You need to perform some pre-planning before starting any procedures. The first step is to find a clean, well-lit area where you can see what you are doing. You also need all supplies readily available. The list of supplies includes non-sterile gloves, disposable needles, an alcohol rub, and syringes. It is ideal to keep a full set of supplies in the room where you’re working so you can handle one patient after the other without the need to stop and find more supplies.
Order of Draw
There may be times when you have to take multiple samples. You do not simply start drawing blood from any location and fill any tube. There is a particular order of draw to follow. SPS blood cultures get taken first, followed by the red glass tubes.
You then fill the Sodium Citrate Blue, followed by the serum tubes with clot activators. Sodium or Lithium Heparin comes in green, while EDTA comes in pink or purple.
Follow these with the gray containers, and then use the Yellow ACD. Your paperwork should divulge which samples are required and indicate the proper order of draw to use.
You need to properly care for the patient while they are in your presence. Make them feel comfortable and let them know each step as you are completing it. A tourniquet is needed to tie around the arm so you can get a good vein. You need to feel around for a vein that is able to stand out and handle the needle. Let the patient know it may feel tight, but it will not hurt them.
During the draw, work quickly but effectively. Immediately remove the needle when you have finished and cover the poked skin with a cotton ball and bandage. Remind the patient that he or she needs to keep it on the area for at least 15 or 20 minutes before it can get removed.
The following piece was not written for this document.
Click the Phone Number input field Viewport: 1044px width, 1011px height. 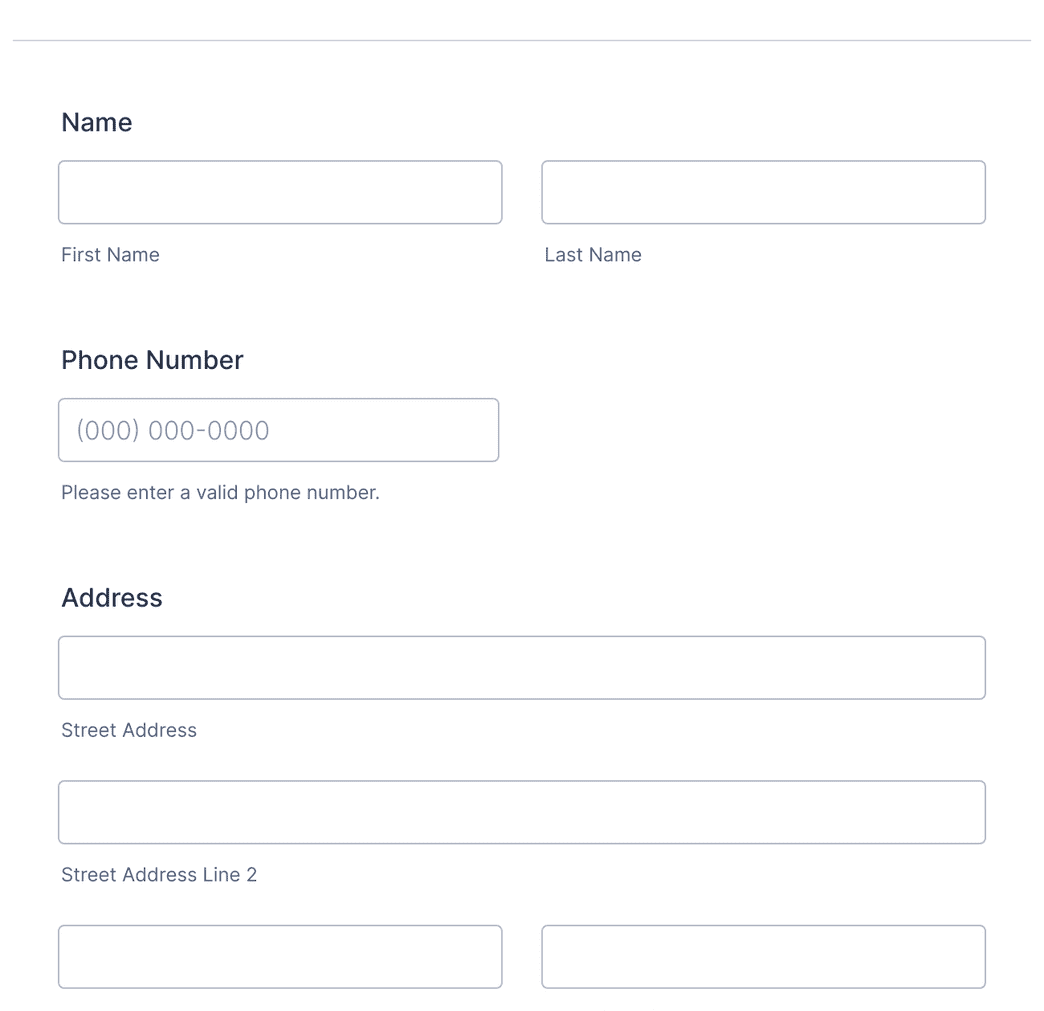click(x=278, y=430)
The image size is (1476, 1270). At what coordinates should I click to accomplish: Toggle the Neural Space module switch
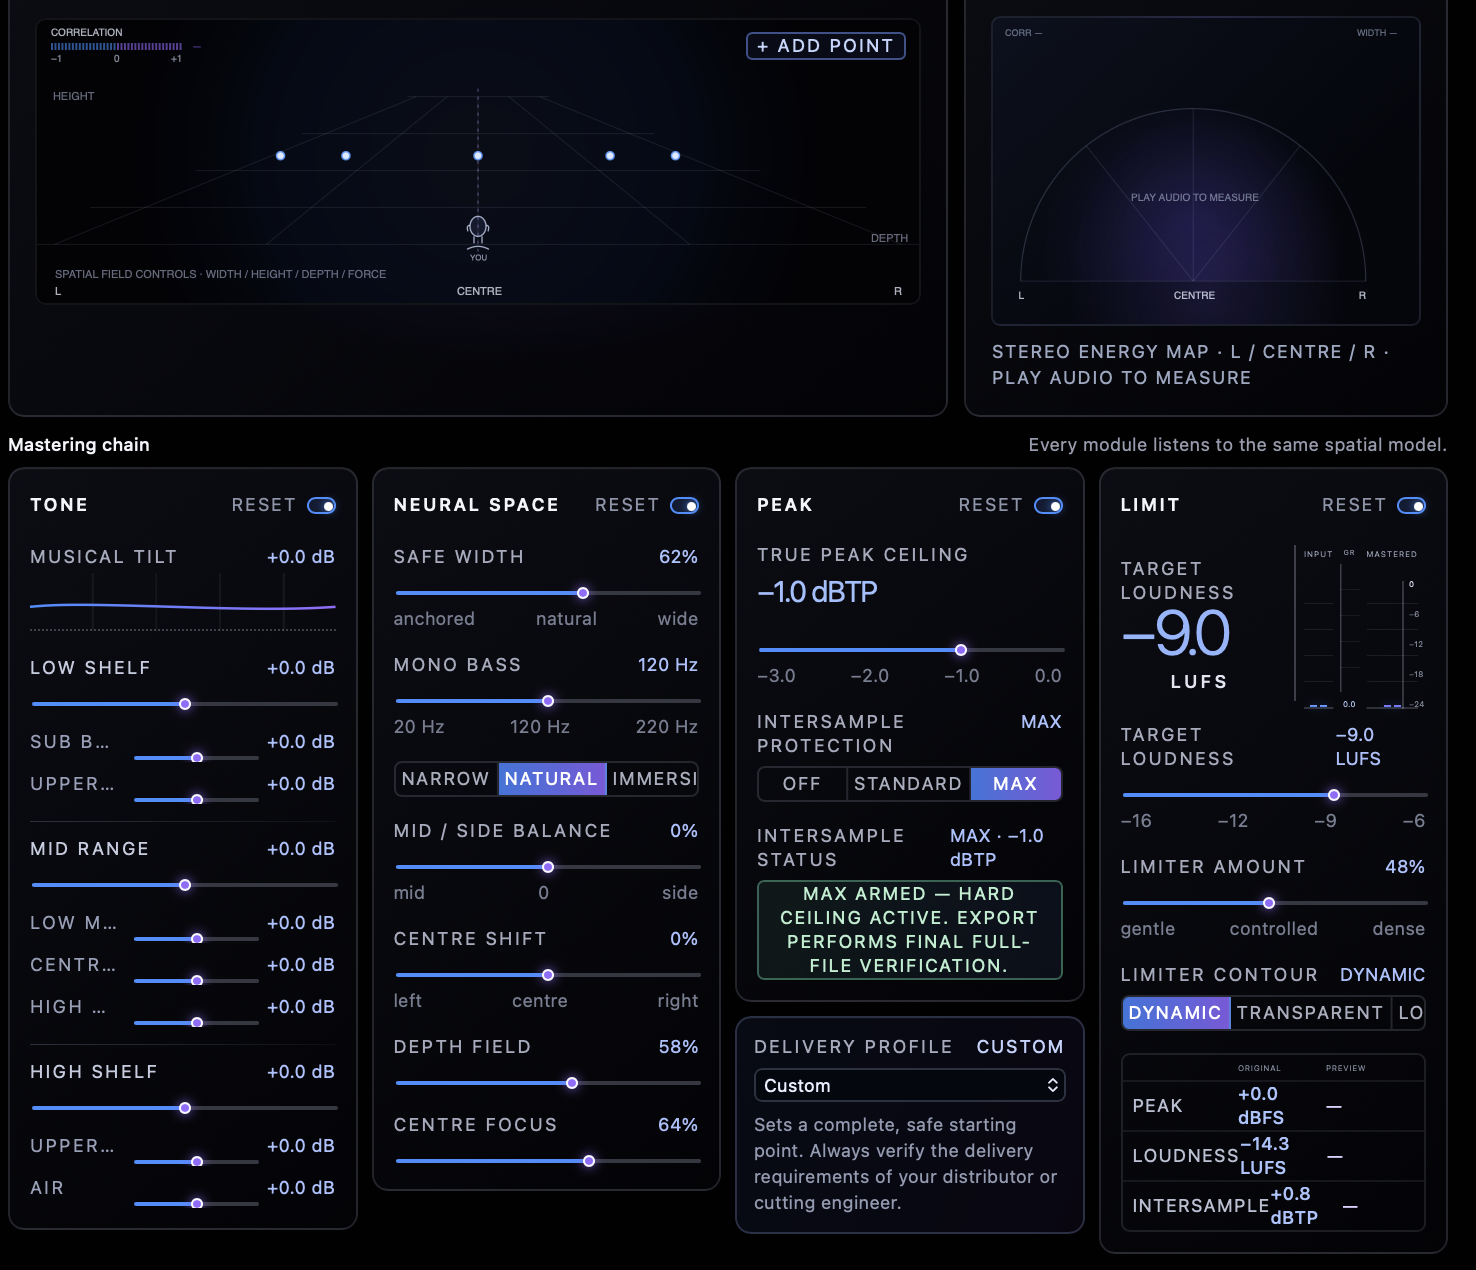click(685, 506)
All blood samples must be handled with care. You should never shake a tube or mix it too vigorously. You also need to safely transfer the samples during transit so you do not jostle the blood cells and cause them to burst. Improper handling could cause the sample to be damaged, forcing you to redraw the patient’s blood.
If you are not yet prepared to follow the phlebotomy guidelines and best practices, it may be necessary to take additional EKG and phlebotomy training courses in your area. This type of training will better prepare you for the job and ensure you understand the rules to follow when taking blood safely from patients.